How many lines in the records below contain the string "minus", with case counted? Reply with the number only.

Text and item location entries:
|---|

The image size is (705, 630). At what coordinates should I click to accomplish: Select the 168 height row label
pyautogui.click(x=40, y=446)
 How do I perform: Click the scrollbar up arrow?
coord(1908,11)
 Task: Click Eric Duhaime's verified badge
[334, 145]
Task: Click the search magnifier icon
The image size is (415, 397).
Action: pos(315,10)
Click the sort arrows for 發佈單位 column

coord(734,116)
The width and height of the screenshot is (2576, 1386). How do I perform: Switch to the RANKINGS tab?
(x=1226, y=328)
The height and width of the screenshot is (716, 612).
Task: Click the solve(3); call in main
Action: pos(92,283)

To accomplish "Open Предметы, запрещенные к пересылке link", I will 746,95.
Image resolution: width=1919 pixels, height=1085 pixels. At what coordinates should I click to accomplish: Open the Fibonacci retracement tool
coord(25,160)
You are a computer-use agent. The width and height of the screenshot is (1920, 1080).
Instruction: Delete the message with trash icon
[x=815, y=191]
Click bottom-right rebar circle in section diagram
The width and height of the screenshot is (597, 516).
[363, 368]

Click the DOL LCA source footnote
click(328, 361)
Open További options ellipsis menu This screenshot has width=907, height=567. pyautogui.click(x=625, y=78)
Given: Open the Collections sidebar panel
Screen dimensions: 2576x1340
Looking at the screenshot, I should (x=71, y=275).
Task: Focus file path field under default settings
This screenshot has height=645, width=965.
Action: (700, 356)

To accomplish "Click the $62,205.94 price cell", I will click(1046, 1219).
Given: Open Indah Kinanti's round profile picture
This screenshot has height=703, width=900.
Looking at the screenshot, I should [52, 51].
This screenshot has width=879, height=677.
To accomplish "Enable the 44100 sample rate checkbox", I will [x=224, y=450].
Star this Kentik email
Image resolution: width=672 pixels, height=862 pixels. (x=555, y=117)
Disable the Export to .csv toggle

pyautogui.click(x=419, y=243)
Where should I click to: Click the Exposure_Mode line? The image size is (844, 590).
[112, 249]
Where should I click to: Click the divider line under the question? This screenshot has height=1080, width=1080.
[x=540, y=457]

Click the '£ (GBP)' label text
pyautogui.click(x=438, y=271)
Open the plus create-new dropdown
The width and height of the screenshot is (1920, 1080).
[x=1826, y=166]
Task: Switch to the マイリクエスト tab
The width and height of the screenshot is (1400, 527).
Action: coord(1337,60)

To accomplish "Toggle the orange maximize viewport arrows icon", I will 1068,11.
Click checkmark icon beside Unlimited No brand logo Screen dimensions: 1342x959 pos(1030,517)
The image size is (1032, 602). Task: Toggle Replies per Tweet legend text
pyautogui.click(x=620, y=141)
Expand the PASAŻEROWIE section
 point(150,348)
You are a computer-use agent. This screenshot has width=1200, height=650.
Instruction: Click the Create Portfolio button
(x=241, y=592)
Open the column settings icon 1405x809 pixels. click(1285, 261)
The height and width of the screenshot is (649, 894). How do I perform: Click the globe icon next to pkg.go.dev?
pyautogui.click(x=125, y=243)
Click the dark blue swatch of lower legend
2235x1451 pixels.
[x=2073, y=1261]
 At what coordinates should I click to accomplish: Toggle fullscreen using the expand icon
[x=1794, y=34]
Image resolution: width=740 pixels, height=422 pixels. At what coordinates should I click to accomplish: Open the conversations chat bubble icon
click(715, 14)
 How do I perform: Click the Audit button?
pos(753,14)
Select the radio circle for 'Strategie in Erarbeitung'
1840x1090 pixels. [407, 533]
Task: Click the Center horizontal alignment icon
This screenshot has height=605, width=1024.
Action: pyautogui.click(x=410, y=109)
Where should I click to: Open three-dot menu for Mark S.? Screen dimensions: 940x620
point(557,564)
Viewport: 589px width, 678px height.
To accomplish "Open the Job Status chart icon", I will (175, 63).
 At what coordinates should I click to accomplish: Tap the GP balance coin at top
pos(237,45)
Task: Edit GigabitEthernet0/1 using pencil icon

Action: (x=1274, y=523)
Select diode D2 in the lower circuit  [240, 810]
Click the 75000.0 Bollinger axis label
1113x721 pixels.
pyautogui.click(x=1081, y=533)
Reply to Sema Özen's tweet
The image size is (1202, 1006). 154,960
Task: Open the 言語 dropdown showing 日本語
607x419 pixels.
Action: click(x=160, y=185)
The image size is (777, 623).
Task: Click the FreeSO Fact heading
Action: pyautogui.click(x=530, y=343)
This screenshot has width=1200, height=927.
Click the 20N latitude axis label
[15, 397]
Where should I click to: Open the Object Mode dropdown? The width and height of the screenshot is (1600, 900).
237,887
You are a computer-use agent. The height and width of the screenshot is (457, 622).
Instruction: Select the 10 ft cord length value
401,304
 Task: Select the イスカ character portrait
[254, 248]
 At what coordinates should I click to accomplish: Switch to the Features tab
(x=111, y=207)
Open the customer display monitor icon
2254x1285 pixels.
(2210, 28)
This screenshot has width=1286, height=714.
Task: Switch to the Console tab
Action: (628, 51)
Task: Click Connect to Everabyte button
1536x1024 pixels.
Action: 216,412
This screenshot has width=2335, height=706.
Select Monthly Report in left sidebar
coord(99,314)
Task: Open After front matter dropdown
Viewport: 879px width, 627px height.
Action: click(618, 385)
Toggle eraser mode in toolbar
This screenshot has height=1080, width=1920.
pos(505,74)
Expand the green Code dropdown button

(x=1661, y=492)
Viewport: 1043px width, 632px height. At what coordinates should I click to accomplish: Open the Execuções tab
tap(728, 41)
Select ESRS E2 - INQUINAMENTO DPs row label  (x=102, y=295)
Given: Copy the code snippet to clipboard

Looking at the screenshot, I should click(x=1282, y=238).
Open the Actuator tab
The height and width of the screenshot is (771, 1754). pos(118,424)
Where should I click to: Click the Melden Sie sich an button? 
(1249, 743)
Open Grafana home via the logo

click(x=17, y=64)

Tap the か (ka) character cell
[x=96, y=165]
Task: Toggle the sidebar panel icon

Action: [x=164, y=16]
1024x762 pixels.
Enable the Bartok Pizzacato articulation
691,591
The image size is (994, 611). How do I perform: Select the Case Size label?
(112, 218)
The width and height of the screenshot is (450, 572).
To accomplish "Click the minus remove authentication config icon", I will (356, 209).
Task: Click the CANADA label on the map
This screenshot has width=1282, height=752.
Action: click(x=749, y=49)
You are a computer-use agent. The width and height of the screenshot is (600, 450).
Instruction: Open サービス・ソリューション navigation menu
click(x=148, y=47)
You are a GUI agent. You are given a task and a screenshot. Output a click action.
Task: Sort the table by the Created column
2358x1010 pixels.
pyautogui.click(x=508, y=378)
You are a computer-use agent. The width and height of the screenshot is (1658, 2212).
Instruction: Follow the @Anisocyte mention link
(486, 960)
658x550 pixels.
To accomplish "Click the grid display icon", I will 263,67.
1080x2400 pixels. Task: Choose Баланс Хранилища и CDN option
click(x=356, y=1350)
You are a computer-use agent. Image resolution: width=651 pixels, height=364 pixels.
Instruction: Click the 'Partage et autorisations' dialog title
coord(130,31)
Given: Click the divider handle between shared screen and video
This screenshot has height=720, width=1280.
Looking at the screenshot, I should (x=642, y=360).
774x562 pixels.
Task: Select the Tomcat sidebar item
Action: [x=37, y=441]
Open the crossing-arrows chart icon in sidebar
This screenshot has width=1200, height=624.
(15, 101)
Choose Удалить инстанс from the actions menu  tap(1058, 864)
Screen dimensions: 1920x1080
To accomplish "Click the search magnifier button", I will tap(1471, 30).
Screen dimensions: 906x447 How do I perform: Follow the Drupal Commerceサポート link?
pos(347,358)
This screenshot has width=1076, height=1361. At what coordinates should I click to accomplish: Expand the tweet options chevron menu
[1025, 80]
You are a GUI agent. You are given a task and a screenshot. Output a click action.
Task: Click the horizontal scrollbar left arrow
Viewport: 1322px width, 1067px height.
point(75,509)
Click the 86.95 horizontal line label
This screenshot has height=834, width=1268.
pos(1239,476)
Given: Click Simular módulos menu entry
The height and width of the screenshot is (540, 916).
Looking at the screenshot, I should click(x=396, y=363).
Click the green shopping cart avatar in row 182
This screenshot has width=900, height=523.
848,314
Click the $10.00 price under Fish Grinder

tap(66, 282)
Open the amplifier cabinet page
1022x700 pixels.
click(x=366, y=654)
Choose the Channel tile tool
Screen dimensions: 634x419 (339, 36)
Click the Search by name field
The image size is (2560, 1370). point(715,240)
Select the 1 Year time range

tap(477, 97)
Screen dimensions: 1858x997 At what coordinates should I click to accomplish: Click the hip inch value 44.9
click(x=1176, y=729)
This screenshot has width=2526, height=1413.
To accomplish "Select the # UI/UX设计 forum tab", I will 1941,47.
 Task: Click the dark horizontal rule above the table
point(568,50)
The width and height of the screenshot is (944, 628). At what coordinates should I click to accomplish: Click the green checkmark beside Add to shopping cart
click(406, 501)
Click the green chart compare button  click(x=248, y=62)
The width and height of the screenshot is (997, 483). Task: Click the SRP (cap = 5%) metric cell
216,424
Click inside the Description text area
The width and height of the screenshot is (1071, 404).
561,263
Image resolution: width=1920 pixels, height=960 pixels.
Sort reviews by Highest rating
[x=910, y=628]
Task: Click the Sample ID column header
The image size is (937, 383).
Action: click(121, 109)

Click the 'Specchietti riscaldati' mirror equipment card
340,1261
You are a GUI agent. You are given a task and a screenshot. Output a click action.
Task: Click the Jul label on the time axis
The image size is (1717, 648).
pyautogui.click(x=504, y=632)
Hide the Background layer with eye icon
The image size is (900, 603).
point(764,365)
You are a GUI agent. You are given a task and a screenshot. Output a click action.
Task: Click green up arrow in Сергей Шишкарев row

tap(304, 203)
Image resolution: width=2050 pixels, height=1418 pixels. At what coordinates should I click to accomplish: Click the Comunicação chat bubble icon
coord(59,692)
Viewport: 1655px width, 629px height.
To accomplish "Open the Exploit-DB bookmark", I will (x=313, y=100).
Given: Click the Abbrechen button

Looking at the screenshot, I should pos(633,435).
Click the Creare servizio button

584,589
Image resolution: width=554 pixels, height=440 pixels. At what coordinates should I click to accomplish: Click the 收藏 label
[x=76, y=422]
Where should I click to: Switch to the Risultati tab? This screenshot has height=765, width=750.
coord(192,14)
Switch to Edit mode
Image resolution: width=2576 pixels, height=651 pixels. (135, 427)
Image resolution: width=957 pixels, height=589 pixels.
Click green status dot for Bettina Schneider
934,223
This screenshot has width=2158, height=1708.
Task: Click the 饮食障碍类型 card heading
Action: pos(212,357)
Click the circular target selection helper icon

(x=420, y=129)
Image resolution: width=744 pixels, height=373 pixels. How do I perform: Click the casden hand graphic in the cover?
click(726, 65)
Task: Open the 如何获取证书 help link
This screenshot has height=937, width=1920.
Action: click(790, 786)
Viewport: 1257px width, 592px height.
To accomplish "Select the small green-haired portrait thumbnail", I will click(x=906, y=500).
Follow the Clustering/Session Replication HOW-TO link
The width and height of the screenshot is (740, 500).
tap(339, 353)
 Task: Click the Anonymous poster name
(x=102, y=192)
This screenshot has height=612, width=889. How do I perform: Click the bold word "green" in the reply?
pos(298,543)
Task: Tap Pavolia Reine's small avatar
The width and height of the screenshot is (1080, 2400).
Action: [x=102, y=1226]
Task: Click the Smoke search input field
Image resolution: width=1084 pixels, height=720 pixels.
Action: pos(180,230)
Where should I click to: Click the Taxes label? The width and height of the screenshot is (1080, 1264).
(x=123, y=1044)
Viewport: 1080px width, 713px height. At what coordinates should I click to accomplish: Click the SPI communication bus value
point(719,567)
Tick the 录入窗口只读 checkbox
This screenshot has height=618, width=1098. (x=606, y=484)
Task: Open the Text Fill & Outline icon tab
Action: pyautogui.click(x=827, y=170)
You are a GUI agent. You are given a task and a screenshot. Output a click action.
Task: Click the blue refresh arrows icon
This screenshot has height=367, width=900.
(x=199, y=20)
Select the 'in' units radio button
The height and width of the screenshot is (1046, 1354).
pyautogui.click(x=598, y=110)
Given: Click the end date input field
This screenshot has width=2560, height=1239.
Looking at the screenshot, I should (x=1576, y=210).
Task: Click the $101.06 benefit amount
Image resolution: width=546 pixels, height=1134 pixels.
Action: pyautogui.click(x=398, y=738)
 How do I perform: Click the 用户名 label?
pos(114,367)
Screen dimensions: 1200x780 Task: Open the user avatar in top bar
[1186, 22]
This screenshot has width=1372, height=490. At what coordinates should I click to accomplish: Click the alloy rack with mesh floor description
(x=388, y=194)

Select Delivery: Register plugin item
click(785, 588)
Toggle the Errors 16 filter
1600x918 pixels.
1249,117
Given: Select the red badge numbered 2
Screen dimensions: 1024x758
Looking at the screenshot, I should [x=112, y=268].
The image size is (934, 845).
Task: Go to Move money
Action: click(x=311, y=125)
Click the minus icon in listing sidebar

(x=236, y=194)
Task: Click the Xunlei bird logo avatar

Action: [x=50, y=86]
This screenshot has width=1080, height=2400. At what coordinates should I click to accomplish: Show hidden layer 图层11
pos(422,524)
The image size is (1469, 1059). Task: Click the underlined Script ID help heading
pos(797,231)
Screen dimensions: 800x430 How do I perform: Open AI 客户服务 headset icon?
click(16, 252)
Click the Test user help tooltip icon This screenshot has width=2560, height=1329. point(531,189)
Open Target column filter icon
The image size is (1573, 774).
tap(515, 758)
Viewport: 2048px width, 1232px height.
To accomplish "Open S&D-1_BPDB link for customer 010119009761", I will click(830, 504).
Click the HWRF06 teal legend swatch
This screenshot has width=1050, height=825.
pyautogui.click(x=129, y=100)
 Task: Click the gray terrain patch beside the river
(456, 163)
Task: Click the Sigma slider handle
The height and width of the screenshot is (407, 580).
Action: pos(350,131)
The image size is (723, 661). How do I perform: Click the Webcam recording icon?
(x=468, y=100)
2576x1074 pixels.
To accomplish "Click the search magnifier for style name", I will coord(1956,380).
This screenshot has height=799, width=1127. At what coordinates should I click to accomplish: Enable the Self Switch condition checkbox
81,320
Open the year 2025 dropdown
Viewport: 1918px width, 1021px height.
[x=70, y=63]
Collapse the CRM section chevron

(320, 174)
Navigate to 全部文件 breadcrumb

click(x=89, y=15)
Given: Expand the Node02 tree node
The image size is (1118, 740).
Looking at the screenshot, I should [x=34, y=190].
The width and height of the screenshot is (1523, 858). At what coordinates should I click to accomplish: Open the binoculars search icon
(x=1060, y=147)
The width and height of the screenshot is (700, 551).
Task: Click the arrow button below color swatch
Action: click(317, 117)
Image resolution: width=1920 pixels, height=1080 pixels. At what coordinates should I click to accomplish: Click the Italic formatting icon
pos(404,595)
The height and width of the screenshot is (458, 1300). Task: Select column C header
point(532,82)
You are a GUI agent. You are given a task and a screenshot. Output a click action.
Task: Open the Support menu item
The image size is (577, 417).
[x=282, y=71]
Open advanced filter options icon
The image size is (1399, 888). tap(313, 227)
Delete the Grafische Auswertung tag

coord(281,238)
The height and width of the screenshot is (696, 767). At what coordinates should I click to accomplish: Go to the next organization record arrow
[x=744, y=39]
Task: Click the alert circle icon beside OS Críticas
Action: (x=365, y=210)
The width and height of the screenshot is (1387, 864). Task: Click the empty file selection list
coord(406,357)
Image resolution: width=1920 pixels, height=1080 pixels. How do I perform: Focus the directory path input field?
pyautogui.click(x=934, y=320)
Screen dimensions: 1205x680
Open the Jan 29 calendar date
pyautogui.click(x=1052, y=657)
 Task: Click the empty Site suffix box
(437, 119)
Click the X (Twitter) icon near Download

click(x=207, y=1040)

|---|

FULL SOLUTION: 2